:: ABOUT THIS TASK ::
All pictures are to be omitted while the lines starting at the line with "Given: Choose Contract for ICCF Rollover" and ending at the line with "Task: Select the DE NIRO name link" in the material below are retyped exactly, both ends included.
[[ PROVIDED DATA, beginning ]]
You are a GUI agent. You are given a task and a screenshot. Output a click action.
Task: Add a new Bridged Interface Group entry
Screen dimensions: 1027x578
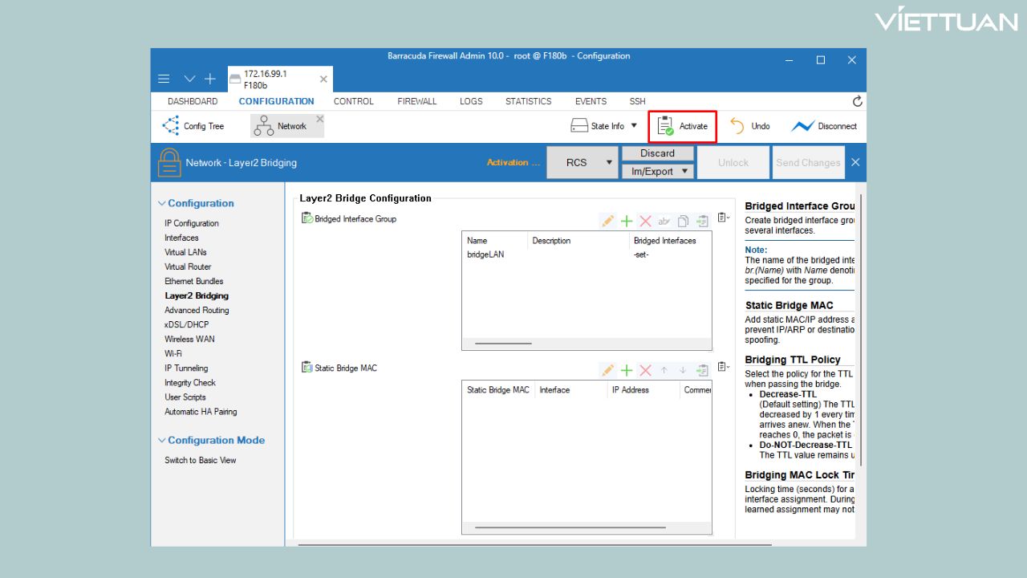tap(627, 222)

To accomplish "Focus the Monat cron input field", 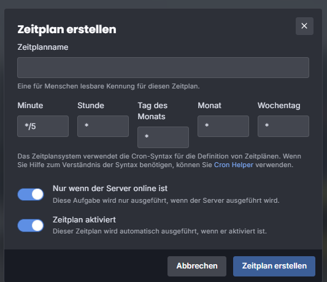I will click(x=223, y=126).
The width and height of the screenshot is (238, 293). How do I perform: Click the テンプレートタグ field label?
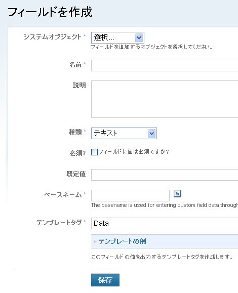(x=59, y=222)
[[ PROVIDED DATA, end ]]
[[ PROVIDED DATA, beginning ]]
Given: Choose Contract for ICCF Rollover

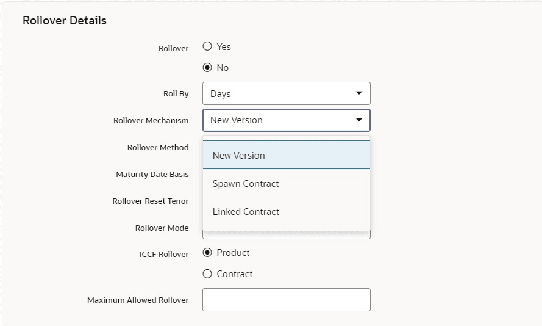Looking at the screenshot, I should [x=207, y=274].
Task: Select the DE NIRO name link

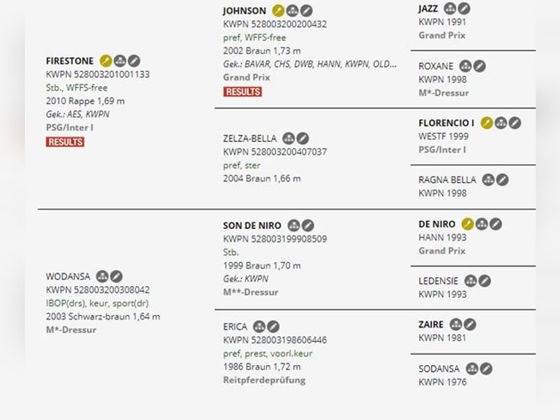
[[ PROVIDED DATA, end ]]
:: TASK ANSWER ::
Given: Choose Contract for ICCF Rollover

Looking at the screenshot, I should [x=207, y=274].
Task: Select the DE NIRO name link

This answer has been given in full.